“Never before such a need for science” - to save our planet
Pope Francis in the midst of the members of the Pontifical Academy of Sciences, including PIK Director Hans Joachim Schellnhuber, at the Vatican meeting. Photo: Osservatore Romano (all rights reserved)
“Never before has there been such a clear need for science to be at the service of a new global ecological equilibrium,” said Pope Francis. “We are seeing a renewed partnership between the scientific and the Christian communities who are witnessing the convergence of their distinct approaches to reality (...), threatened as it is by ecological collapse and consequent increase of (...) social exclusion.” Scientists who work free from political or economic interest are called upon “to offer a leadership that provides general and specific solutions” to issues including climate change, water availability, renewable energy and food security, Pope Francis added. “It has now become essential to create, with your cooperation, a normative system that includes inviolable limits,” he said. “International politics has reacted weakly – albeit with some praiseworthy exceptions – regarding the concrete will to seek the common good.”

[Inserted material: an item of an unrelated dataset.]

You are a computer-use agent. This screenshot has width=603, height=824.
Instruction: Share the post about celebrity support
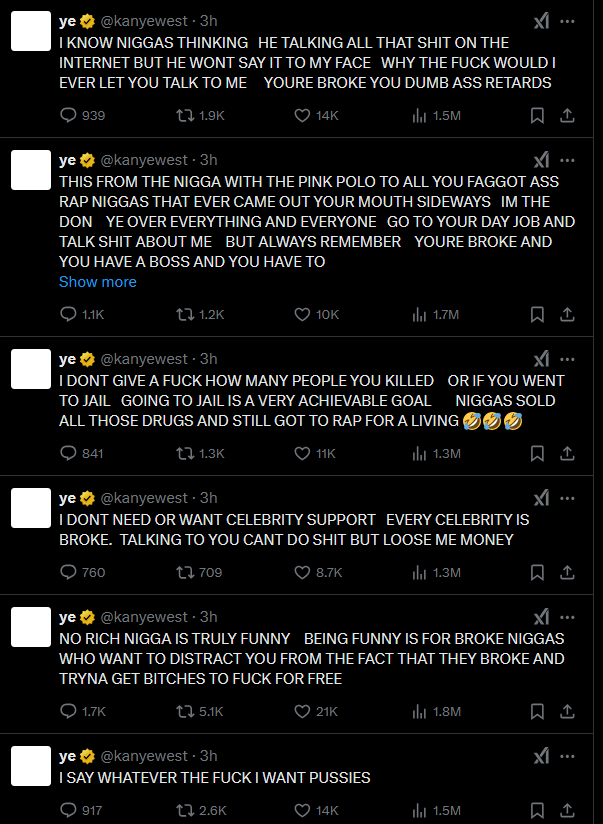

Photo: Osservatore Romano (all rights reserved)
Hans Joachim Schellnhuber told Pope Francis at their meeting how important the faith leader’s voice is right now. “After reaching the Paris accord one year ago, signed by more than 190 governments worldwide, this is year #1 of the Great Transformation – truly a great endeavor for humanity,” Schellhuber said. “By heating up our planet at a rate unprecedented in human civilization, we’re about to reach certain tipping points in the Earth system – the Greenland ice sheet could irreversibly melt, causing sea levels to rise by meters, for centuries. However, there also are social tipping points that might start a human movement towards sustainability which is irreversible, too.” He expressed his hope that humankind is reaching such a social tipping point in the near future.
“We face awesome environmental challenges: climate change, food production, overpopulation, the decimation of other species, epidemic disease, acidification of the oceans,” the British astrophysicist Stephen Hawking wrote in an essay after the meeting of the Pontifical Academy that he’s a member of. “Together, they are a reminder that we are at the most dangerous moment in the development of humanity. We now have the technology to destroy the planet on which we live, but have not yet developed the ability to escape it. Perhaps in a few hundred years, we will have established human colonies amid the stars, but right now we only have one planet, and we need to work together to protect it. (…) With resources increasingly concentrated in the hands of a few, we are going to have to learn to share far more than at present. (…) We can do this; but it will require the elites, from London to Harvard, from Cambridge to Hollywood, to learn the lessons of the past year. To learn above all a measure of humility.”